I’ll start with the big mistake this throwback to the PS1 era of survival horror makes, because it’s also the start of the game -- its start to zombie time is entirely too long, at roughly 25 minutes. It’s a fault that’s especially baffling given how no-bullshit of a survival horror game Flesh Made Fear is in all other respects, a game that’s high on zombies, low on ammo, controls like a tank, and understands that puzzles were a tool to compliment and complicate survival strategy, not the goal in and of themselves. Fans of the genre will notice nods to all three games in the classic trilogy -- the player characters have the same advantages and disadvantages as Chris and Jill did in the 1996 original, and from RE2, we have slightly different areas seen by the two separate characters as well and a couple of other ideas that it’s probably bad form to spoil in a review. 

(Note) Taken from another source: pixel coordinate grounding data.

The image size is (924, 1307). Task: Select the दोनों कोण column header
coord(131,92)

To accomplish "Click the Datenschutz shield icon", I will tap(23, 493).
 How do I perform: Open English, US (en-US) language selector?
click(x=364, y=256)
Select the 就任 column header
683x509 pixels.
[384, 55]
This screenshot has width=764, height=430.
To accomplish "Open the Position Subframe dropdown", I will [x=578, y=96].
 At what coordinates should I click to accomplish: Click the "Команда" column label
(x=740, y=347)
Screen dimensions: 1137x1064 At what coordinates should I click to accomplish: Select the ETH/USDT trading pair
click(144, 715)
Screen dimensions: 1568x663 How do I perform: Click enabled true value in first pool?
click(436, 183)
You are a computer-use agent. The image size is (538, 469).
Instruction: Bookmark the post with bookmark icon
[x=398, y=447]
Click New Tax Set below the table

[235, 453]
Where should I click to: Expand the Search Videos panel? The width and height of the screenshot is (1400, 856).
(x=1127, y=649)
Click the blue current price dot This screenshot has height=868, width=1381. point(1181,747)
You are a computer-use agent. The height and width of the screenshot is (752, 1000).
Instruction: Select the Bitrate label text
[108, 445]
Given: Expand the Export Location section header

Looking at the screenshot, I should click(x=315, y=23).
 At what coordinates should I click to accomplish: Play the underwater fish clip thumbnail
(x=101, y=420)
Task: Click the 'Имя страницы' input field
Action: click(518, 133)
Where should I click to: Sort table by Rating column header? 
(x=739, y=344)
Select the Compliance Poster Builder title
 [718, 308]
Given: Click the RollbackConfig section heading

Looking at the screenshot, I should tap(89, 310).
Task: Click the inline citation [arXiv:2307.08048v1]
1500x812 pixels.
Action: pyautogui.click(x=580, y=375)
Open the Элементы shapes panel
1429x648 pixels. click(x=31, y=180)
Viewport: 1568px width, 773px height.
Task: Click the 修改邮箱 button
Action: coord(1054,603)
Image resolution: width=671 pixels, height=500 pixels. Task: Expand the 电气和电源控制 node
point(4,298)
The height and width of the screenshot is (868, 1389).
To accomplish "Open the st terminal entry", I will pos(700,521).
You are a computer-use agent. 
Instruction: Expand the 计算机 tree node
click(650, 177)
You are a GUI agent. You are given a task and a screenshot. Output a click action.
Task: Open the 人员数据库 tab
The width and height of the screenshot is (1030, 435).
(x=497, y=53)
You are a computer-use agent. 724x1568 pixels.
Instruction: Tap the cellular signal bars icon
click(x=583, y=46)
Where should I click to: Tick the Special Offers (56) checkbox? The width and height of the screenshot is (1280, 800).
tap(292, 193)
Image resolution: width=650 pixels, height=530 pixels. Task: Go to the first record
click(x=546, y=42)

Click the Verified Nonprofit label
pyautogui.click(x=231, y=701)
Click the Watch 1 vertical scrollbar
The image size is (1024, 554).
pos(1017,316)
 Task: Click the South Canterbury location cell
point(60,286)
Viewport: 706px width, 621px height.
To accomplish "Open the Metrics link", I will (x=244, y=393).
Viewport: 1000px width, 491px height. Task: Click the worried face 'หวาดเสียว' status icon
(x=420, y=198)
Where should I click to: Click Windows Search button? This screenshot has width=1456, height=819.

However, it’s the third game of the trilogy, the one that is often considered a black sheep, that seems to have truly captured Tainted Pact’s heart. Ammo crafting appears in Flesh Made Fear, but the bigger nod is in the overall structure of the game, with the player moving around between smaller buildings planted on overrun city streets. The contrasts between the open streets and claustrophobic buildings are used to strong effect, with the latter featuring the player dodging dense swarms of zombies and sweating through the occasional chokepoint, and the latter featuring claustrophobic and intimate encounters -- most players will probably run away while outdoors and fight while indoors most of the time, but that’s certainly not a hard-and-fast rule, and resources are tight enough here (both ammo and healing!) that choosing well when to fight and when to flee will matter.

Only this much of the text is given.